A step aside the assessee had to pay royalty for the use of the "Redington" trademark to its subsidiary in Singapore. This was found to be incongruous as a parent paying royalty to its subsidiary especially on facts that the trademark itself was registered in 2000 with an application made in 2009 in India in the name of Redington India. The ITAT quashed this royalty being read as "NIL" by the TPO. On higher appeal by the revenue --

Held in favour of the revenue that --

(i) The reading of gift by the ITAT was incomplete in as much as the meaning of gift and its characteristics were as per the Transfer of Property Act, 1882. The transaction of gifting was an after thought to evade taxes. The TPO's valuation of the capital gains @ Rs. 885 crores was upheld.

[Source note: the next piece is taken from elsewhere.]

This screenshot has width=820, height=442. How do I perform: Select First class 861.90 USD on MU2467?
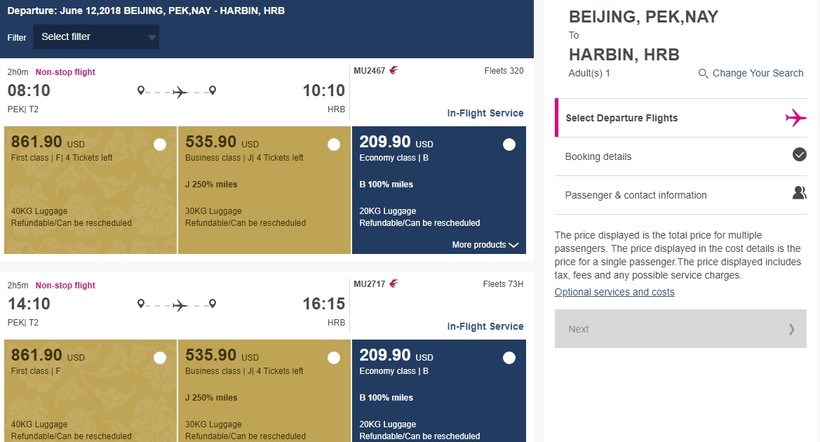point(160,145)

The layering pointed clearly to a circuitous route to deprive India of capital gains taxes. The logic of this being without consideration and no consideration means no capital gains cannot be read incorrectly especially given the evading structuring adopted by the assessee. The order of the ITAT was found to be perverse and deserves quashing.

(ii) The payment of royalty for use of trademark which was owned by Redington India thereby a parent paying royalty to a subsidiary was not properly examined by the ITAT. To that extent the order of the ITAT was erroneous and deserves to be annulled.